Großangriff auf Region Charkiw: Ist das der Start der neuen Russen-Offensive?
Wowtschansk - Schon lange hatte Wolodymyr Selenskyj (46) vor einer russischen Offensive gewarnt - nun scheint sie gestartet zu sein. In den frühen Freitag-Morgenstunden seien feindliche Bodentruppen in der Region Charkiw vorgerückt, um die Verteidigungslinien zu durchbrechen, so das ukrainische Verteidigungsministerium.
Ziel der Angriffe war demnach die Stadt Wowtschansk. Sie befindet sich etwa 40 Kilometer nordöstlich von Charkiw Nahe der Grenze. Bislang seien die Angriffe "zurückgedrängt" worden, teilte Kiew gegen Mittag mit.
Es fänden jedoch weiterhin "Kämpfe unterschiedlicher Intensität" statt. Mehrere Einheiten der Reserve seien in die betroffene Gegend verlegt worden, um die Verteidigung zu stärken.
Am Nachmittag bestätigte auch Präsident Selenskyj, dass Russland "eine neue Welle von Gegenoffensivaktionen gestartet" habe und sprach seinerseits von einem "heftigen Kampf", der im Gange sei.
Aus Wowtschansk selbst hieß es von Behördenseite, die Bewohner hätten "solche Angriffe noch nicht erlebt".
Russen äußern sich nicht
Sowohl in der Kleinstadt, in der aktuell 3000 Menschen leben, als auch in umliegenden Ortschaften fanden Evakuierungen statt.
Von russischer Seite gab es zunächst kein Statement, allerdings äußerte sich mit Witali Gantschew der Vertreter für den russisch besetzten Teile der Region Charkiw.
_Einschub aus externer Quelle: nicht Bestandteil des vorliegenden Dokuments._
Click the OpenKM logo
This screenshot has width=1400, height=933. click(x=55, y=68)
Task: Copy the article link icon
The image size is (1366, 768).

Er sprach auf Telegram davon, dass an "mehreren Abschnitten der Kontaktlinie" Kämpfe stattfänden, "einschließlich der Grenzgebiete". Die Bewohner rief er zur Vorsicht auf.
Überraschend kommt der Angriff nicht. Schon Ende März hatte Selenskyj von einer Offensive der russischen Armee im Frühsommer gesprochen und um internationale Unterstützung bei der Vorbereitung gegen die Attacke gebeten.
Das Militär habe zwar in diesem Winter dem Druck der Angreifer standgehalten, sei aber am Ende seiner Möglichkeiten angelangt, so Selenskyj damals zum US-Sender CBS.